The biosynthesis of cocaine has long attracted the attention of biochemists and organic chemists. This interest is partly motivated by the strong physiological effects of cocaine, but a further incentive was the unusual bicyclic structure of the molecule. The biosynthesis can be viewed as occurring in two phases, one phase leading to the N-methylpyrrolinium ring, which is preserved in the final product. The second phase incorporates a C4 unit with formation of the bicyclic tropane core.[1]

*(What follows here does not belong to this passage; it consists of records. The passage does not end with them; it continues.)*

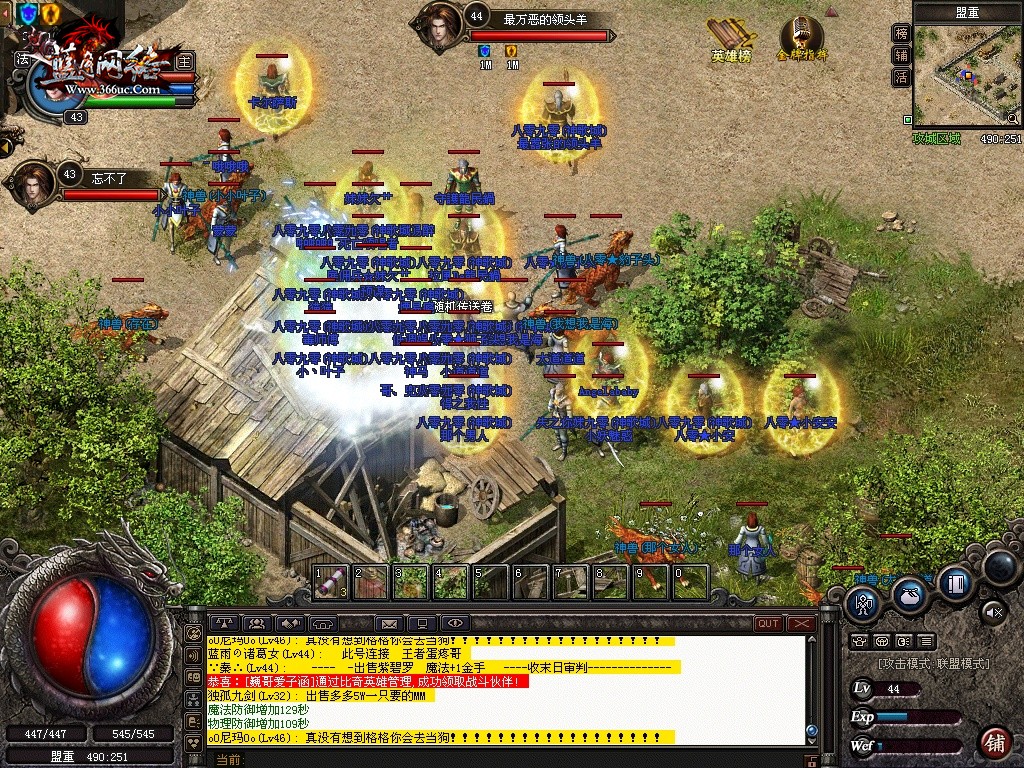Click the 辅 button beside the minimap
Screen dimensions: 1024x768
click(901, 55)

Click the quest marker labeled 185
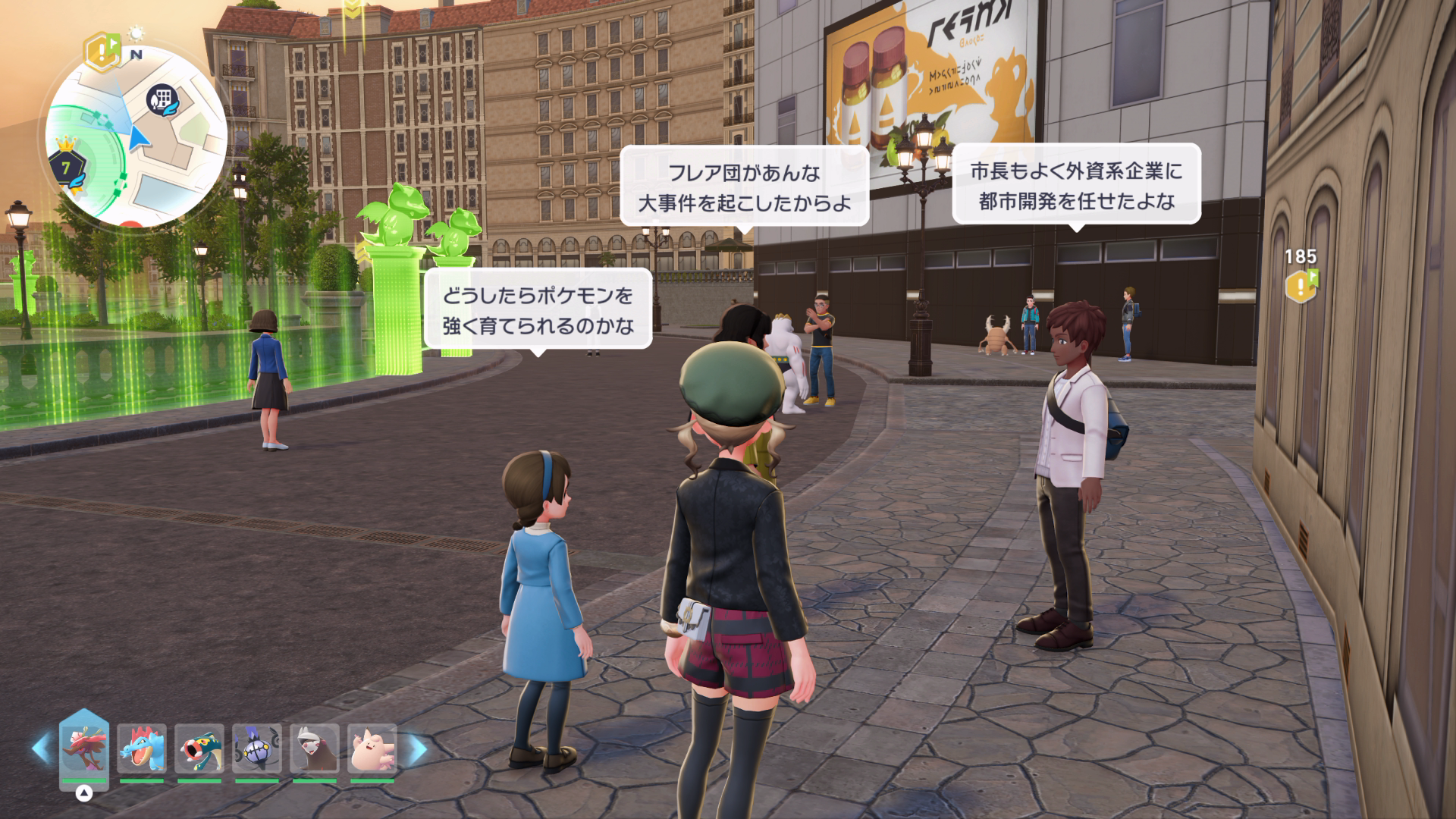click(1301, 284)
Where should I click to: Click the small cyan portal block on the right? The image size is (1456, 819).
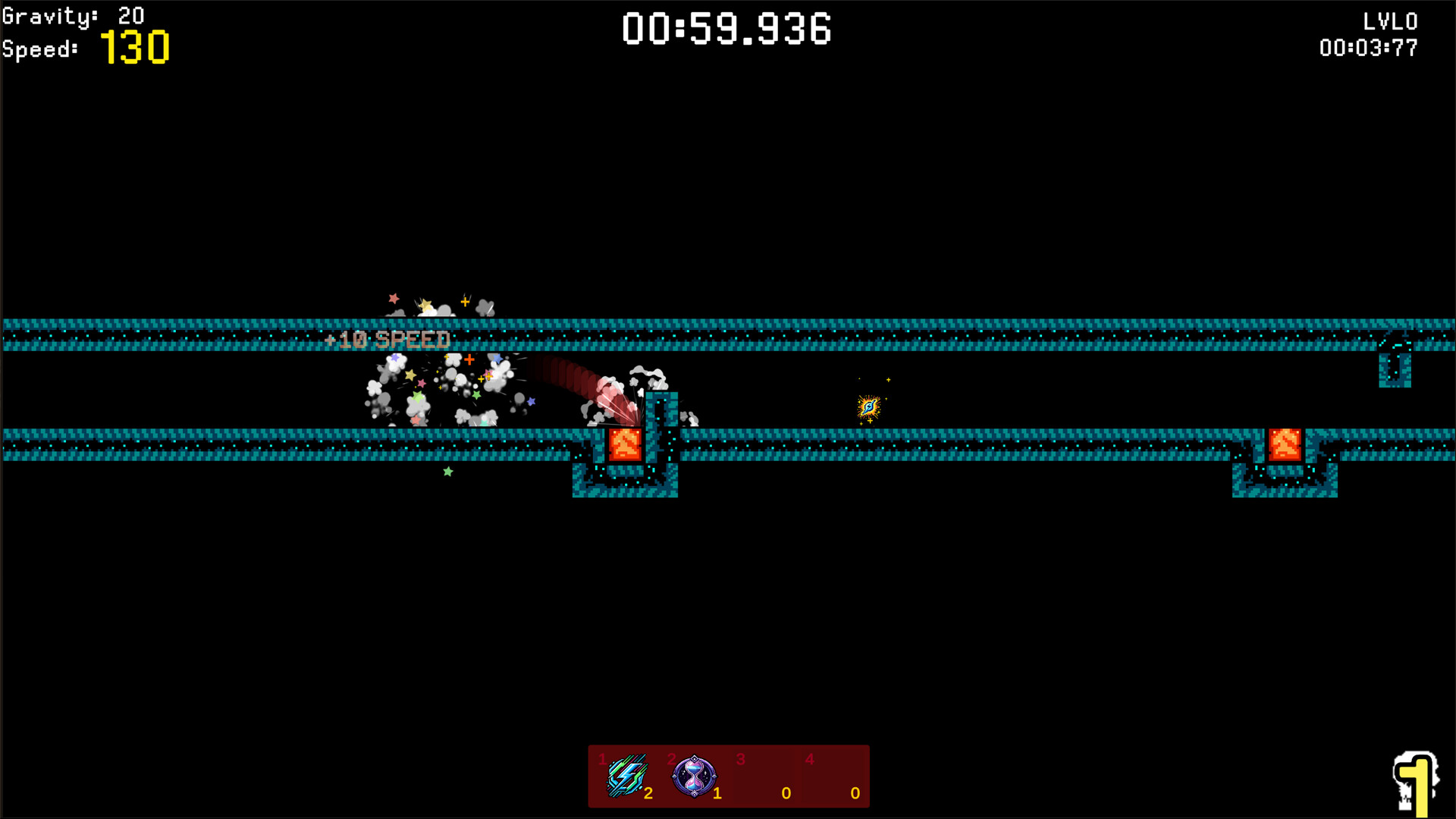click(1395, 372)
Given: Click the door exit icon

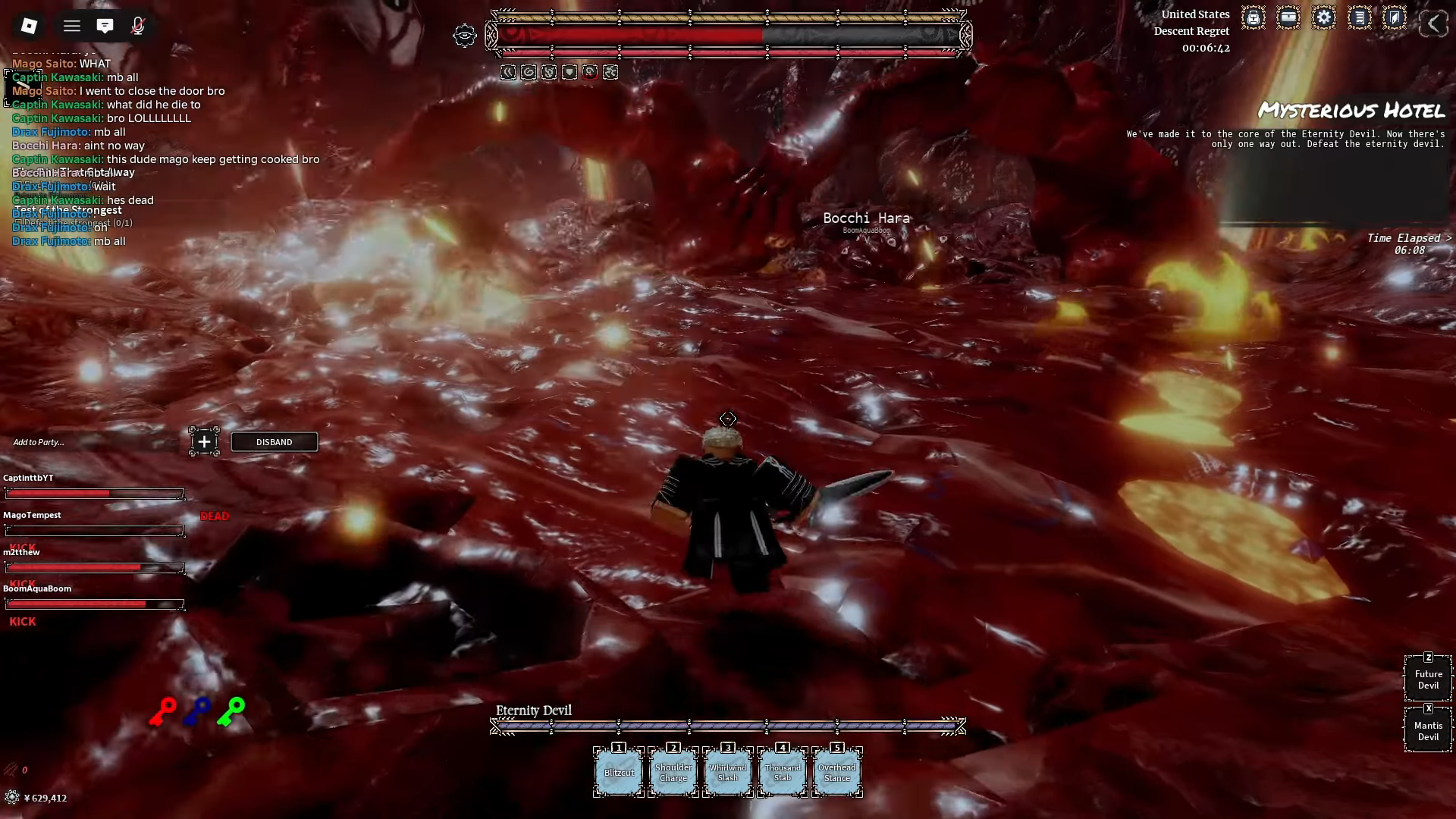Looking at the screenshot, I should tap(1394, 18).
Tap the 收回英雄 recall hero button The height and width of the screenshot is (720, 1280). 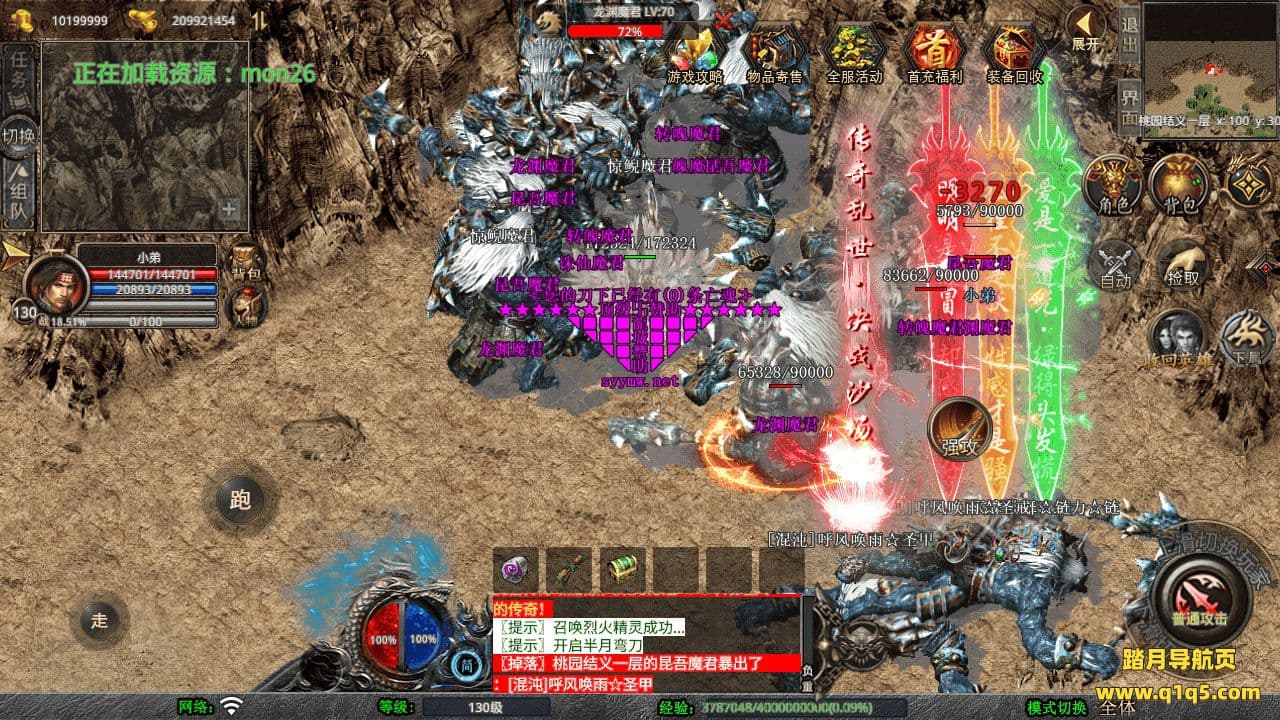[1177, 338]
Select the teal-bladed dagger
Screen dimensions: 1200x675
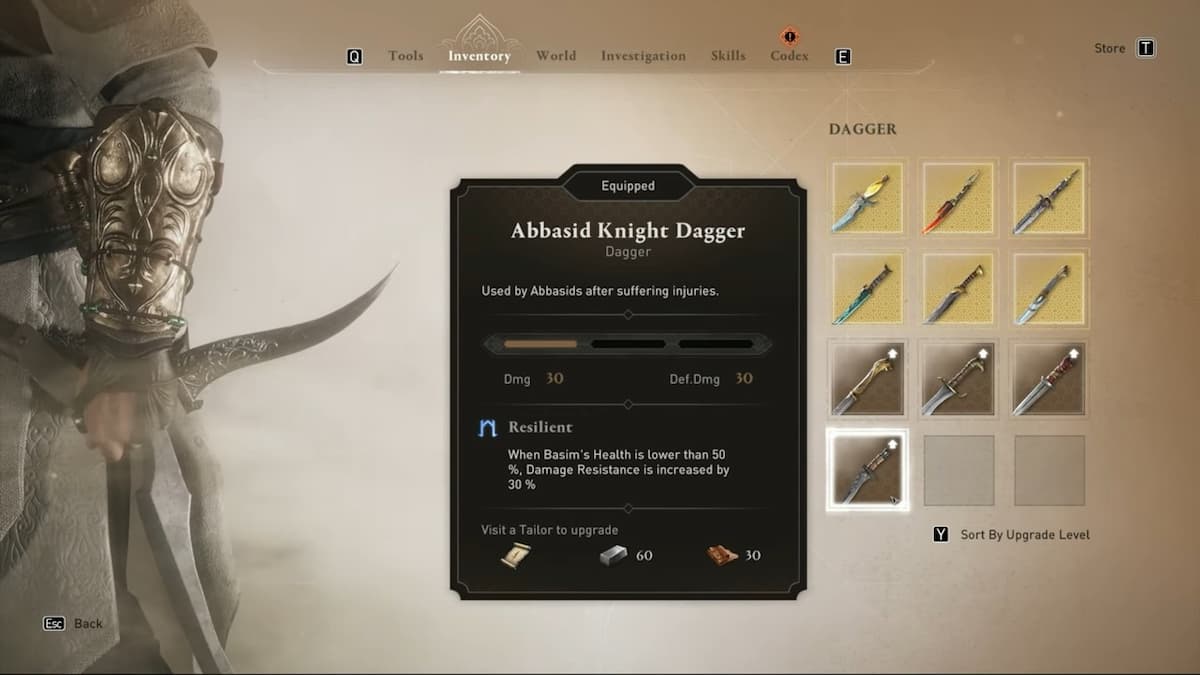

The biosynthesis begins with L-glutamine, which is derived from L-ornithine in plants. The roles of L-ornithine and L-arginine was confirmed by Edward Leete.[2] Ornithine then undergoes a PLP-dependent decarboxylation to form putrescine. In animals, however, the urea cycle derives putrescine from ornithine. L-Ornithine is converted to L-arginine,[3] which is then decarboxylated via PLP to form agmatine. Hydrolysis of the imine derives N-carbamoylputrescine followed with hydrolysis of the urea to form putrescine. The separate pathways of converting ornithine to putrescine in plants and animals have converged. A SAM-dependent N-methylation of putrescine gives the N-methylputrescine, which then undergoes oxidative deamination by the action of diamine oxidase to yield the aminoaldehyde, which spontaneously cyclizes to N-methyl-Δ1-pyrrolinium cation.
Beyond its role in cocaine, the N-methyl-pyrrolinium cation is a precursor to nicotine, hygrine, cuscohygrine, and other natural products.[1]
The additional carbon atoms required for the synthesis of cocaine are derived from acetyl-CoA, by addition of two acetyl-CoA units to the N-methyl-Δ1-pyrrolinium cation.[4] The first addition is a Mannich-like reaction with the enolate anion from acetyl-CoA acting as a nucleophile towards the pyrrolinium cation. The second addition occurs through a Claisen condensation. This produces a racemic mixture of the 2-substituted pyrrolidine, with the retention of the thioester from the Claisen condensation. In formation of tropinone from racemic ethyl [2,3-13C2]4(Nmethyl- 2-pyrrolidinyl)-3-oxobutanoate there is no preference for either stereoisomer.[5] In the biosynthesis of cocaine, however, only the (S)-enantiomer can cyclize to form the tropane ring system of cocaine. The stereoselectivity of this reaction was further investigated through study of prochiral methylene hydrogen discrimination.[6] This is due to the extra chiral center at C-2.[7] This process occurs through an oxidation, which regenerates the pyrrolinium cation and formation of an enolate anion, and an intramolecular Mannich reaction. The tropane ring system undergoes hydrolysis, SAM-dependent methylation, and reduction via NADPH for the formation of methylecgonine. The benzoyl moiety required for the formation of the cocaine diester is synthesized from phenylalanine via cinnamic acid.[8] Benzoyl-CoA then combines the two units to form cocaine.
The synthesis and structure elucidation of cocaine was reported by Richard Willstätter in 1898.[9] Willstätter's synthesis derived cocaine from tropinone. Robert Robinson and Edward Leete also made significant contributions.[10]